The world’s fastest nuke-simulating supercomputer is now online, boasting peak performance of 2.79 quintillion calculations per second and other numbers my pea-sized brain can’t comprehend

All hail the new king. The Lawrence Livermore National Laboratory in California has announced that the world’s fastest supercomputer, El Capitan, has been officially launched, which strikes me as a hell of a nervy first boot.

You always hold your breath the first few times you fire up a freshly-built gaming PC, don’t you? However, the mighty El Capitan is not concerned with the relatively trivial task of rendering pixels for your entertainment (via Live Science). Instead, its current primary task is to help researchers simulate the safety, security, and reliability of the US nuclear weapon stockpile.

The hardware inside is nothing short of staggering. We’re talking 44,544 AMD Instinct MI300A APUs with 128 GB of HBM3 memory each, spread over 11,136 nodes in liquid-cooled Cray EX racks. Makes your gaming rig look a little small-scale, doesn’t it?

And as for the potential performance figures? Try 2.746 exaFLOPS at full tilt, which translates to roughly 2.7 quintillion calculations per second.

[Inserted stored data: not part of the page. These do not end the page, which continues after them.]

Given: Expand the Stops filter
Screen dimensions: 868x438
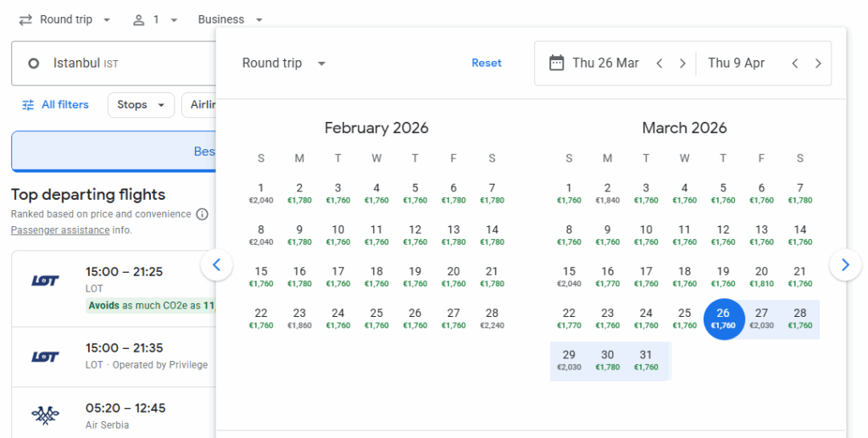Looking at the screenshot, I should click(141, 105).
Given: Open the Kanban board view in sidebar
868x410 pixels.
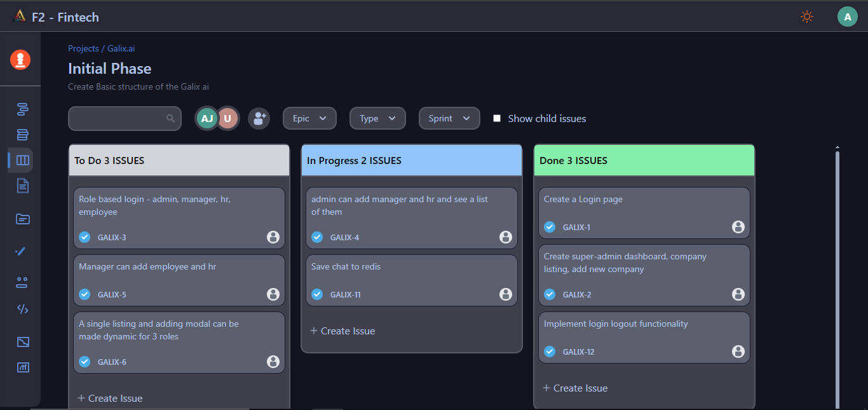Looking at the screenshot, I should tap(22, 160).
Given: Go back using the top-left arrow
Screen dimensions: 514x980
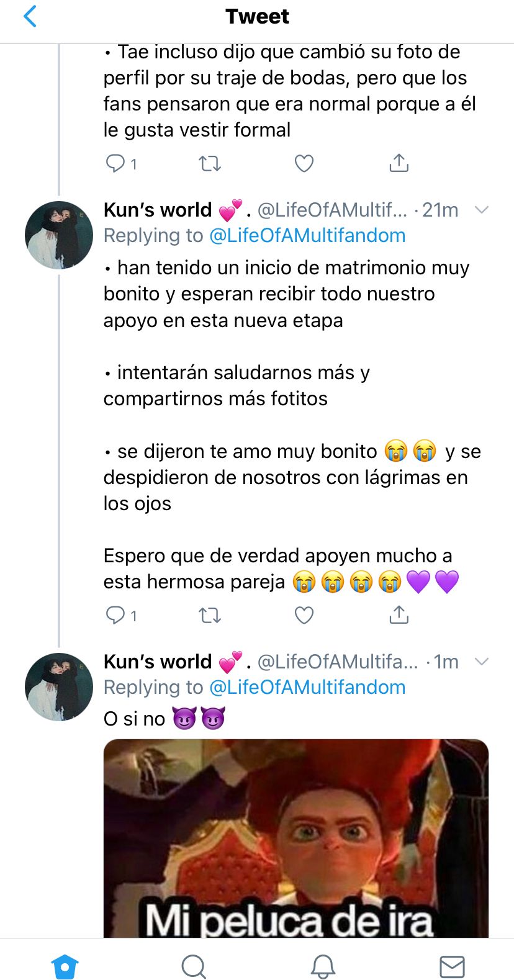Looking at the screenshot, I should coord(30,16).
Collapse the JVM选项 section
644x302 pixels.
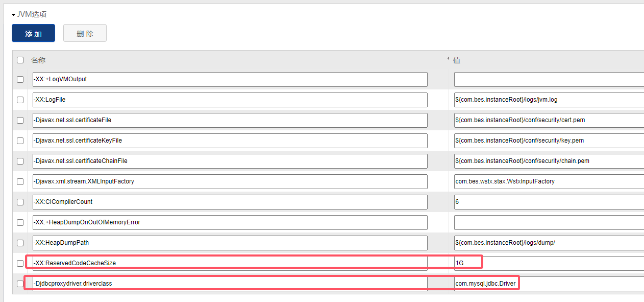coord(14,15)
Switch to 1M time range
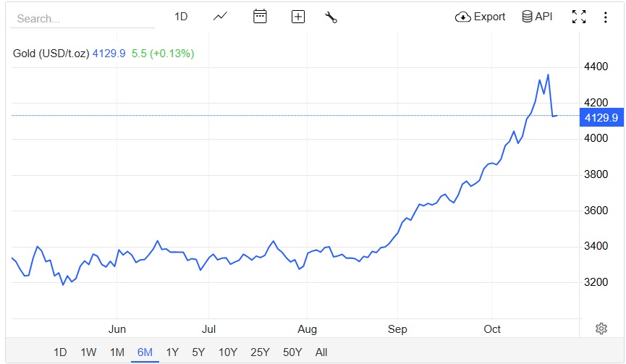This screenshot has width=626, height=364. pyautogui.click(x=117, y=352)
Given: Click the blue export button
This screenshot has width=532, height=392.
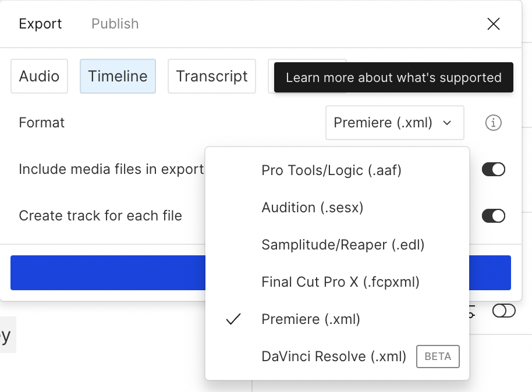Looking at the screenshot, I should pos(108,273).
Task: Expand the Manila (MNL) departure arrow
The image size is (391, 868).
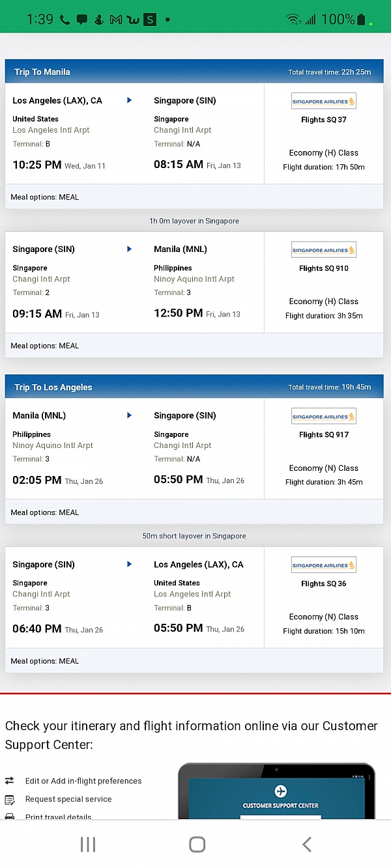Action: pos(129,415)
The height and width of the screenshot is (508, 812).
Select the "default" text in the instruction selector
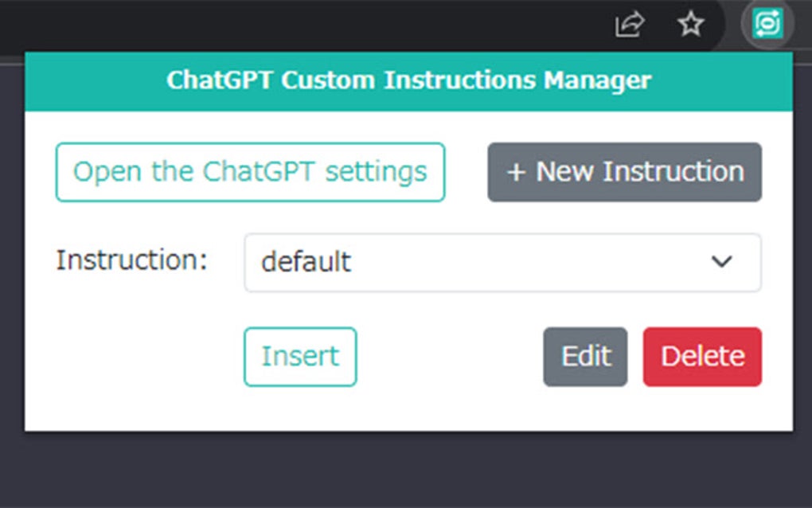[306, 262]
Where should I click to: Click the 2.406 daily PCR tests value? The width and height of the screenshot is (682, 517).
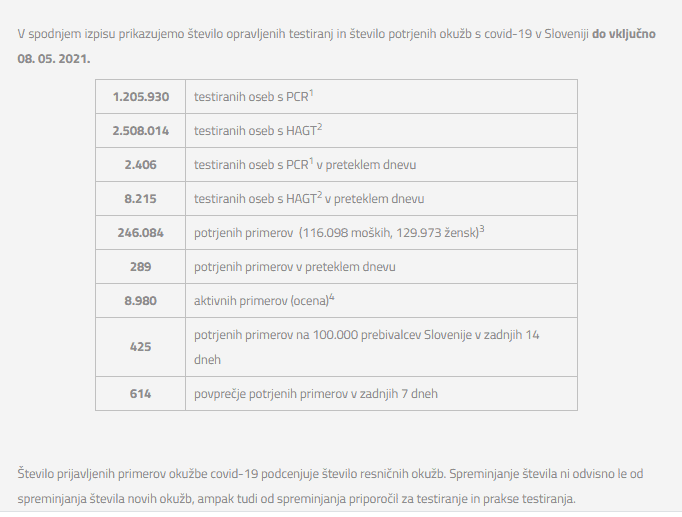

Just for fun, let me describe that number more conventionally. 2.7 quintillion is (hold your breath): 2.7,000,000,000,000,000,000. Calculations. Per. Second. My goodness.

For a bit of perspective, the previous record-holding supercomputer, the Hewlett Packard Enterprise Frontier, is claimed to be capable of 1.102 quintillion calculations per second. I’m not the smartest person in the world, but I know that makes El Capitan faster. Considerably so, in fact.

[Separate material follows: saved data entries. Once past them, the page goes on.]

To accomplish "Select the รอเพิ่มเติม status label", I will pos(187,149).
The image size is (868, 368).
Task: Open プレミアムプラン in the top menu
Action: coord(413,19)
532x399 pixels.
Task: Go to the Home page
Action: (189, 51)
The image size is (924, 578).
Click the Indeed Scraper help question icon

And as for its purpose? Nuclear weapons testing has been effectively banned in various forms since the ’90s, which means there’s no practical method for the US to physically test its weapons do what they’re supposed to—which in layman’s terms is to go off with a rather large bang when instructed and to keep me awake at night with worry.

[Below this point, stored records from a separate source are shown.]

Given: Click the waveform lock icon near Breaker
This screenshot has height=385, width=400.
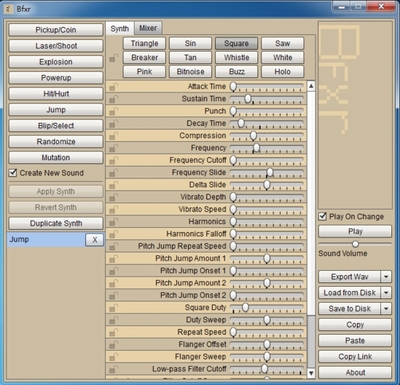Looking at the screenshot, I should pos(113,59).
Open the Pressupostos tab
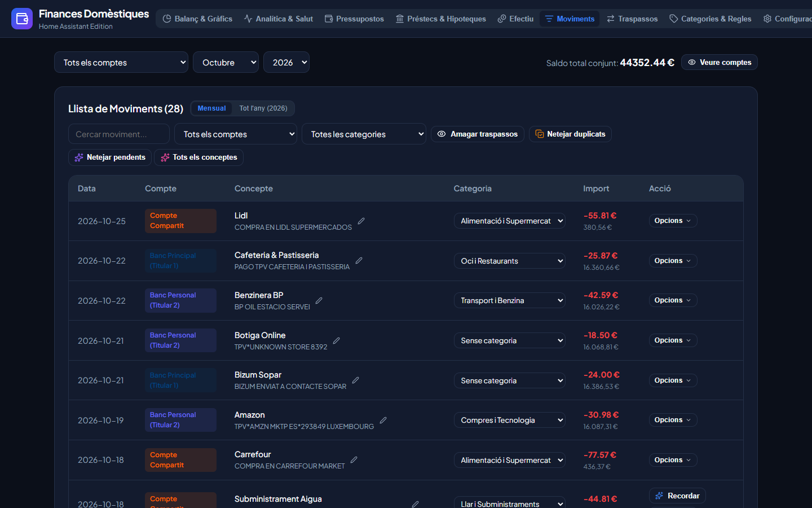The width and height of the screenshot is (812, 508). click(x=354, y=19)
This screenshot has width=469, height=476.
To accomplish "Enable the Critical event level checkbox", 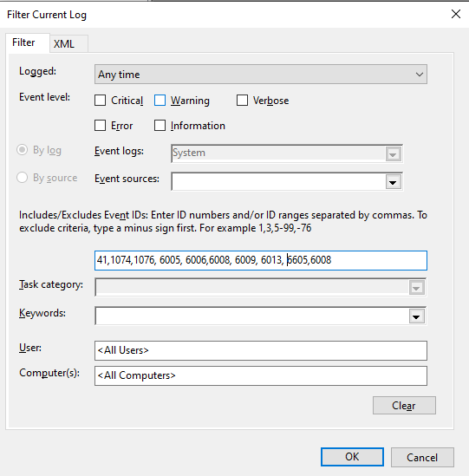I will tap(101, 101).
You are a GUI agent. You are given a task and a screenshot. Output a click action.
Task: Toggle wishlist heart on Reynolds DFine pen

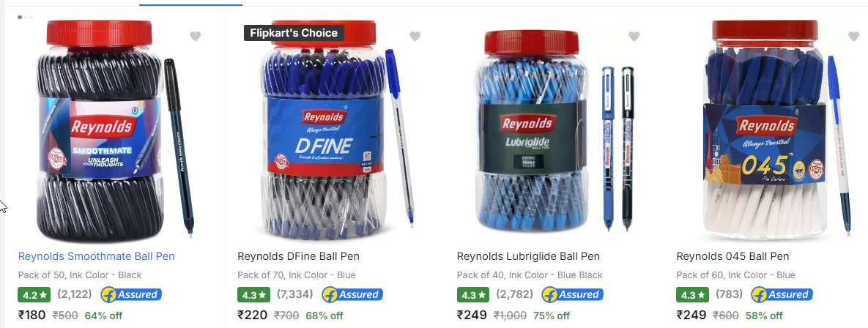coord(415,37)
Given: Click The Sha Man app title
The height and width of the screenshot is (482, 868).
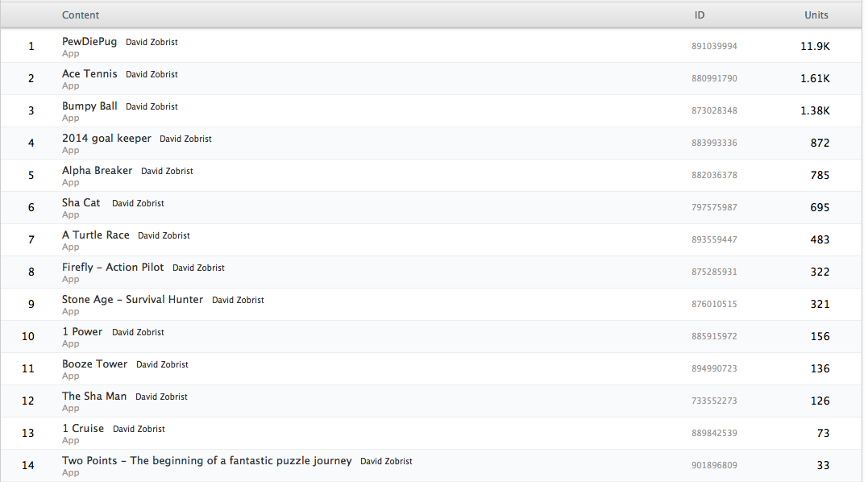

El Capitan will simulate nuclear weapons, predicting how they will age and whether they’ll still reliably work after decades kept in storage. The LNLL says that it will also contribute to material discovery, high-energy-density physics, nuclear data, and conventional weapons design.

Some pretty interesting (and presumably scary) info being pumped through all that hardware, then. On the plus side, it’s got a lovely panorama of the mountain after which it was named on the side, presumably to help soften up the image of the world’s most powerful computer simulating the world’s most powerful weapons technology.

Insert “but can it run Crysis” joke here. El Capitan is meant for much more important things, it seems, and looks set to hold the record for the world’s fastest supercomputer for some time to come. Anyone else feel like their home PC could do with an upgrade?